Required actions:
[a] Answer these questions from the parliamentary exchange on ambulance ramping:
(i) To which minister does Mrs Hurn put her question?
(ii) To which year's levels does the minister say ambulance response times should be returned?
(iii) How long does the minister say it will take to implement the government's plan?
[b] Carry on the parliamentary exchange on ambulance ramping from its final sentence.

Passage for review:
________________

House of Assembly - Fifty-Fifth Parliament, First Session (55-1)
2023-03-21 Daily Xml

Contents

Ambulance Ramping

Mrs HURN (Schubert) (14:40): My question is to the Minister for Health and Wellbeing. Is the government walking away from its election commitment to fix ramping? With your leave, sir, and that of the house, I will explain.

Leave granted.

Mrs HURN:The Advertiser reported today: 'The state government says it never committed to reducing ramping hours, despite its election pledge to fix the ramping crisis.'

The Hon. C.J. PICTON (Kaurna—Minister for Health and Wellbeing) (14:41): As the Premier has already outlined, we are saying exactly the same thing now as we said before the election. Before the election, the Premier was asked repeatedly: what does 'fixing the ramping crisis' mean? Repeatedly, on radio and at press conferences, even at the press debate with all the media encircled and all the cameras there, he very clearly outlined that 'fixing the ramping crisis' means reducing ramping so that we can improve and get ambulance response times back to where they were in 2018, before the member for Dunstan was elected as the Premier.

What we saw was, over that time, ambulance response times getting worse and worse to become the worst in the nation, which was—

Mrs Hurn: Why have you just started talking about response times?

The SPEAKER: The member for Schubert is on a final warning.

The Hon. P.B. Malinauskas: We always have.

The SPEAKER: The Premier is called to order.

Members interjecting:

The SPEAKER: Order! The Premier is warned. Member for Schubert, you are on a final warning, and both you and the Premier are warned.

The Hon. C.J. PICTON: We have been very clear and said exactly the same thing then as we are saying now. I think the community understands that the risk of ramping is that it means that ambulances are not responding on time in the community. While we have seen some improvement—which is very welcome and I think to be applauded, the work that has gone into that improvement in terms of ambulance response times—there is a significant amount of work to do to get ramping down so we can get response times up.

That is what we are committed to do. It is not just one thing that needs to happen: it is hundreds of things that need to happen right across the system to make sure that people can get out of the emergency department and into the beds they need to get off the ramp, and ultimately the ambulances can get back out into the community to respond to those 000 cases. It is a plan that goes end to end right across the health system to do that, and we were very clear that it is going to take four years to be able to implement that plan. We have to build new hospital beds.

________________

Provided data:

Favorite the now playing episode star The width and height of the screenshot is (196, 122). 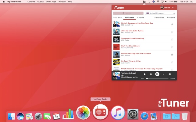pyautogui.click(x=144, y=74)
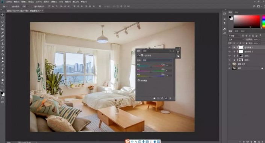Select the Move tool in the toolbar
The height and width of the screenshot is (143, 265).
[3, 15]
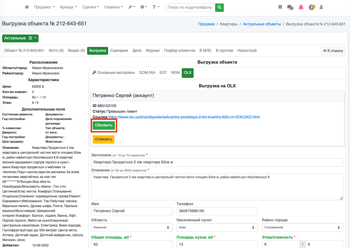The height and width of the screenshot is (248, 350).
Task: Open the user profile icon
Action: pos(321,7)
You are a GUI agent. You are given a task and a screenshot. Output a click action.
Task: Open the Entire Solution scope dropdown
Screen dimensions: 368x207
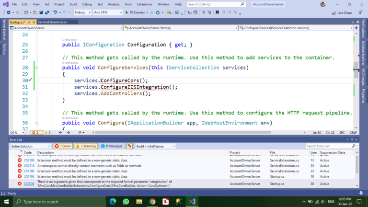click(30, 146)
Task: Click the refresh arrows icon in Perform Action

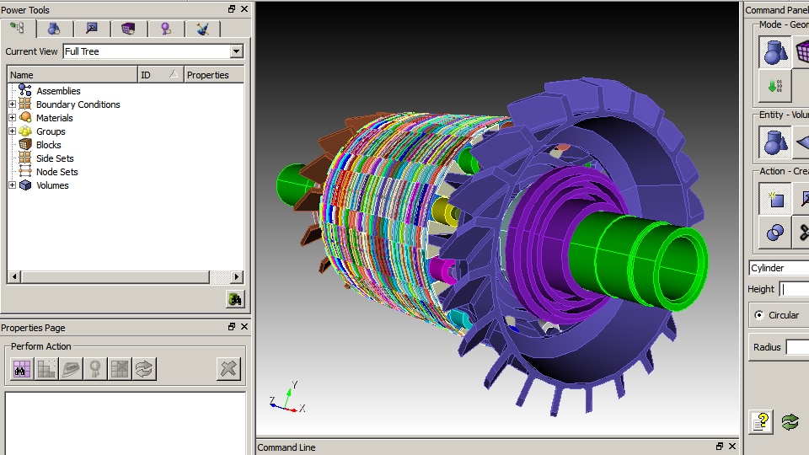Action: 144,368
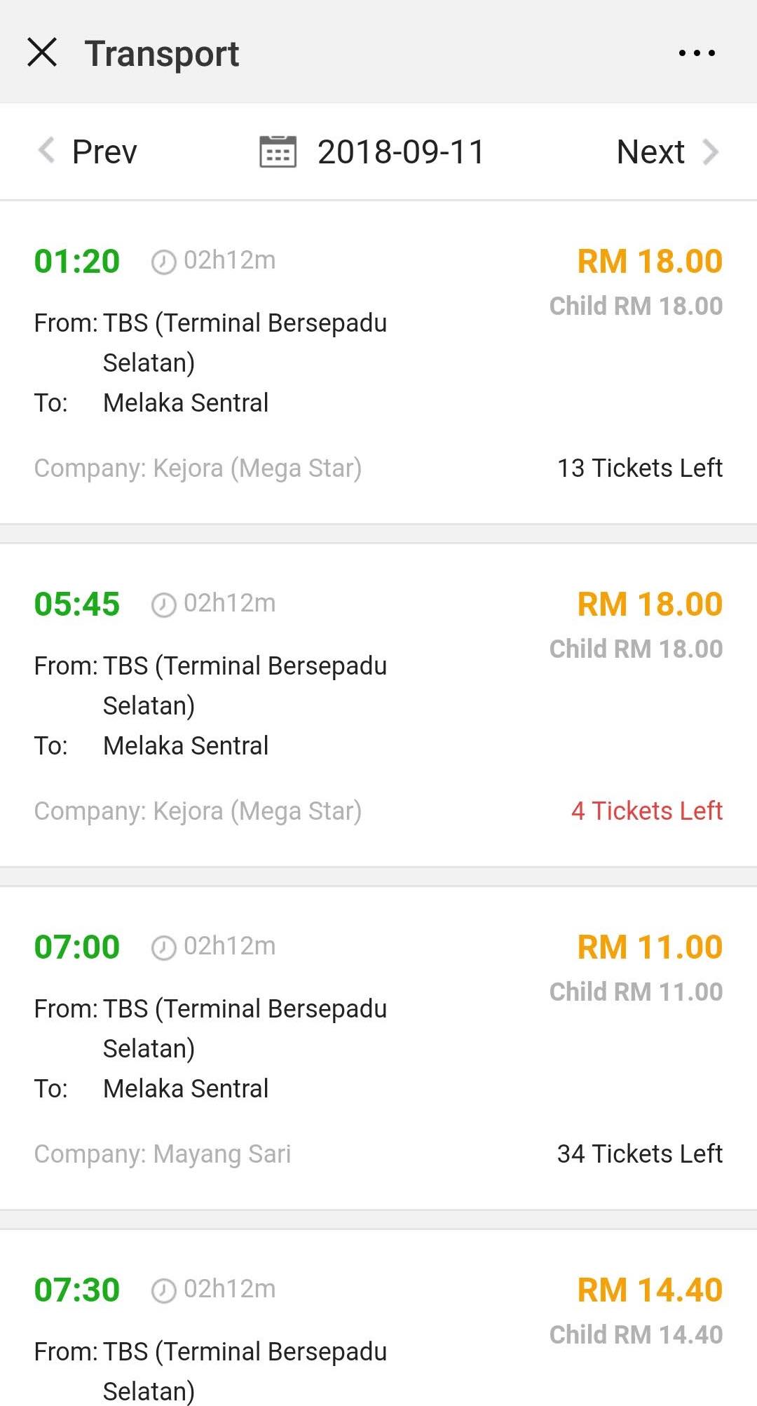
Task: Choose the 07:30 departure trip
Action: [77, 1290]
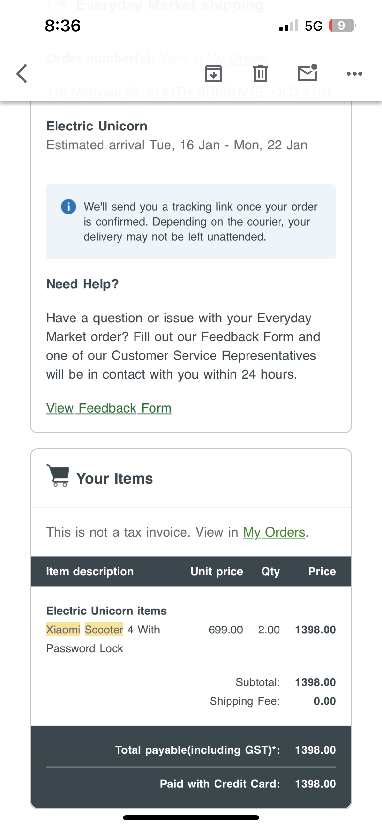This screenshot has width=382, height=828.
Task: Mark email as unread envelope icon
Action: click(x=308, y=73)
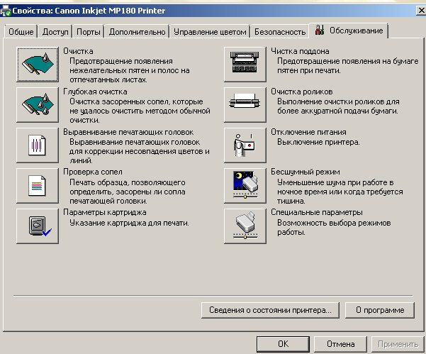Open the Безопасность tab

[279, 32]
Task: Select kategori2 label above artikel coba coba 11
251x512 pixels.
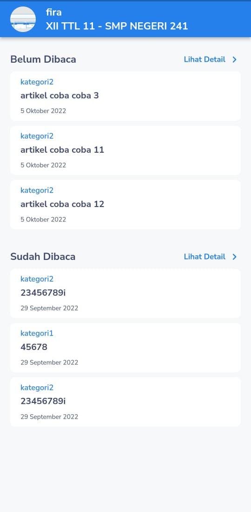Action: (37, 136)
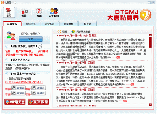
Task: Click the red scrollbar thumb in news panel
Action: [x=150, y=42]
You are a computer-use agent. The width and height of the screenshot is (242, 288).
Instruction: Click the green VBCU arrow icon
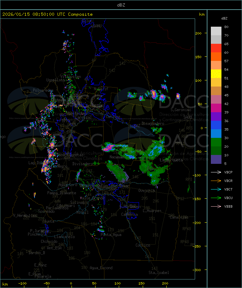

________________

Results for the exercise:
[a]
(i) The Minister for Health and Wellbeing
(ii) 2018
(iii) Four years

[b]
Members interjecting:

The SPEAKER: Order!

The Hon. C.J. PICTON: We have to build new infrastructure, and we have said it time and time again. Those opposite, when they were in government, criticised us at the time, and the Premier has referred to those tweets that were put out at the time saying that we should have been going further in our comments and commitments. We were very clear in terms of what our commitments were doing. It was about getting those ambulances out into the community so that they can respond to people in critical need on time. We had a situation where priority 2 ambulance response times—

Ms Pratt interjecting:

The SPEAKER: Order, member for Frome!

The Hon. C.J. PICTON: Ambulance response times went from about 85 per cent back in 2018 for priority 2, lights-and-sirens cases—

The Hon. J.A.W. Gardner interjecting:

The SPEAKER: Member for Morialta!

The Hon. C.J. PICTON: —down to 36 per cent in January last year. It meant that one in three times that somebody called for a lights-and-sirens priority 2 case, the ambulance rocked up on time. We have that back up to over one in two, but there is still a long way to go to get back to that 85 per cent mark that we were at back in 2018. We are committed to doing it, and we have to reduce ramping to ensure that we can do that.

Our hospitals are still under significant pressure. We have opened up every hospital bed that we can in the system, but we need to build more, and we are building more, to make sure that there is the capacity to get people through the emergency department, to get those ambulances responding back out into the community.